_Records provided_:
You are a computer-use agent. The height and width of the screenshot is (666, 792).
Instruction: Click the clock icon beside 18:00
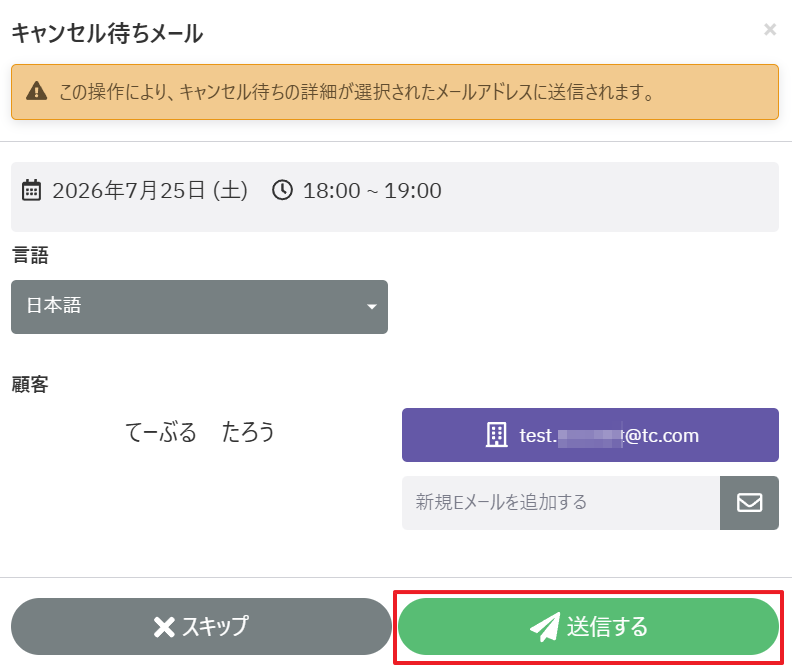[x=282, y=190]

==

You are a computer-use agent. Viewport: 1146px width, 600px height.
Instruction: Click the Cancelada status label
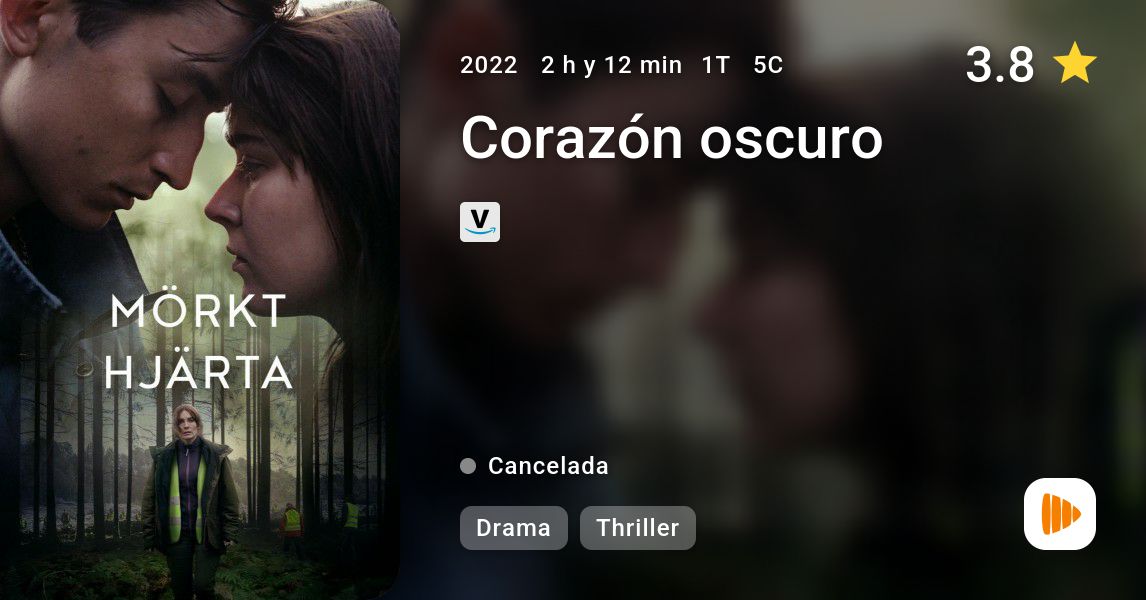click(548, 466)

--

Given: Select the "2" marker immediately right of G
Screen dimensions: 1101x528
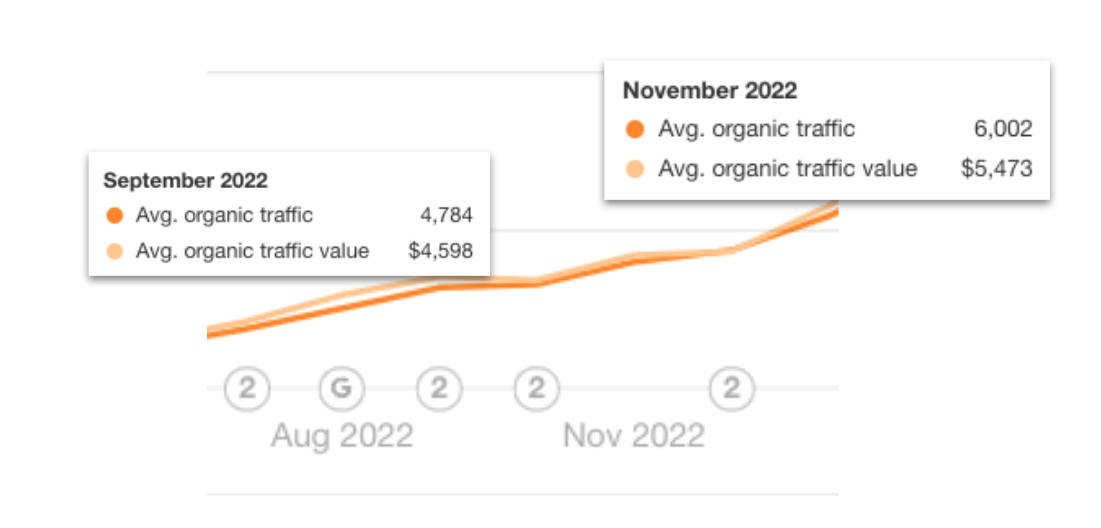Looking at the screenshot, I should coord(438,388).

_Task brief_: Show, from the listing above, every line holding the word "width".

_Solved problem_:
You are a computer-use agent. The height and width of the screenshot is (666, 792).
You are a computer-use agent. Viewport: 1146px width, 600px height.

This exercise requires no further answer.